Et comme la Nouvelle-Zélande venait de souffrir durant l’été austral 2016-2017 d’une sécheresse exceptionnelle et que ce pays est le premier exportateur de beurre dans le monde les cours internationaux du beurre ont augmenté. Ce début de crise s’est aggravé avec une réduction sensible des exportations de beurre par les USA qui eux aussi, dans le même temps voulaient maintenir un certain équilibre de leur marché national du beurre. Du coup, subissant la pression des grands groupes de distribution d’une part et faisant face à une production de lait en diminution les fabricants de beurre français, entre les mains de quelques trois ou quatre grosses sociétés qui s’entendent entre elles sur les prix de gros, se sont tout simplement tournés vers l’export.

Et ce qui devait arriver arriva : plus de beurre sur les linéaires réfrigérés des supermarchés. En France quelques petites coopératives laitières se sont spécialisées dans le beurre haut de gamme mettant en avant la région d’origine, l’AOP, ou la teneur en matière grasse.
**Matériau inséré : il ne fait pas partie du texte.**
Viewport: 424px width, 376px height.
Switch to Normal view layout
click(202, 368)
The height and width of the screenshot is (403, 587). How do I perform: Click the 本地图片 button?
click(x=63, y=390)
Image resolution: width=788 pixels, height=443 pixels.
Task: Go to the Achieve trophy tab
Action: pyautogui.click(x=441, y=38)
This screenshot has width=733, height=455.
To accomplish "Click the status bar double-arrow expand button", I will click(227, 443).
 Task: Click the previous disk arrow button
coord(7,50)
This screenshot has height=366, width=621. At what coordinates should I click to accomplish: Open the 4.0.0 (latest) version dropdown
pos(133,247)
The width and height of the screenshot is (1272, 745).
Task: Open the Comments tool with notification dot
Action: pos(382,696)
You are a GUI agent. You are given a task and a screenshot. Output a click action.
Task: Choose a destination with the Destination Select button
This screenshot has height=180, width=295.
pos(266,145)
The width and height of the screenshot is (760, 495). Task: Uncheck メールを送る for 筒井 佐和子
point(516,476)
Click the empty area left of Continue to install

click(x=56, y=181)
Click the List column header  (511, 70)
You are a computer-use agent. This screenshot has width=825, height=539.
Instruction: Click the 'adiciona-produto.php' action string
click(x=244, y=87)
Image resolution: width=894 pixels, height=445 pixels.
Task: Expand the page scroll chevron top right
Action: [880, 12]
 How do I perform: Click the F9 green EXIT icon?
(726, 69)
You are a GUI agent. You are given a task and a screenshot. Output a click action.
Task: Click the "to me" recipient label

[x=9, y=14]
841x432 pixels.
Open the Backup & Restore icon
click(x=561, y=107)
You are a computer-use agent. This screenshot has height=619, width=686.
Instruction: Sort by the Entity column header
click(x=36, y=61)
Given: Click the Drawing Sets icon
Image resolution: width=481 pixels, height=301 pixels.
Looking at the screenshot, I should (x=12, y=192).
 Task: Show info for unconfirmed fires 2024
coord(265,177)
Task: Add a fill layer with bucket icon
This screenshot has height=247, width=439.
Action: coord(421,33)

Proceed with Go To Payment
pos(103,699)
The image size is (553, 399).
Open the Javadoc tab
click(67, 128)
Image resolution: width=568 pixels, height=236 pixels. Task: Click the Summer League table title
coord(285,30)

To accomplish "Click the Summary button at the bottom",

Sur ce dernier point la teneur en matière grasse est inversement corrélée à la teneur en eau résiduelle du beurre, c’est donc un argument de marketing en trompe-l’oeil mais tous les consommateurs se laissent piéger gentiment. La question que devraient se poser les producteurs de lait français afin de sortir de leur marasme financier est l’opportunité de se réunir en petites coopératives et de produire un beurre de qualité tenant compte par exemple de la couleur, donc de la richesse en carotène, ou encore de produire un beurre à partir de lait fermenté ou enfin de produire du lait à partir d’un cheptel de race bien précise comme la Jersey ou la Grisonne situé dans une zone géographique restreinte. Mais je dois rêver debout …

En effet, la complexité administrative existant tant au niveau européen qu’au niveau national (France mais aussi le fait d’autres pays européens) rend toute initiative innovante vouée à l’échec. De plus les grandes firmes de production de beurre et de dérivés laitiers n’accepteront jamais que des éleveurs marchent sur leurs plate-bande avec leurs godillots bouseux ! On en est là et ce sont encore une fois les petits producteurs de lait qui trinquent … Les Américains, beaucoup plus libéraux dans le domaine agricole, ont fait preuve de créativité comme le montre l’illustration en tête de billet où seule figure pour la France le beurre de baratte d’Echiré qui se vend très bien à l’étranger via Amazon et Zabar, merci pour eux ! L’avenir des producteurs de lait ressemble à celle de ces petits brasseurs de bière qui apparaissent partout et qui commencent (microscopiquement encore) à concurrencer les monstres mondiaux de la bière industrielle.

Source et illustration : Bloomberg

2 réflexions au sujet de « La crise du beurre français, un mauvais roman »

  1. Billet très intéressant…qui confirme une règle générale du business : « plus on est proche du client, et plus on se gave »…donc les producteurs de lait qui sont loin du client final sont condamnés à faire les marges les plus faibles.
    On assiste ainsi à une réduction de la production de lait en France (et dans l’UE).
    Conséquence directe ou indirecte : le marché du beurre est structurellement décroissant :
    en effet, la France importe 200,000 T de beurre par an et en exporte deux fois moins.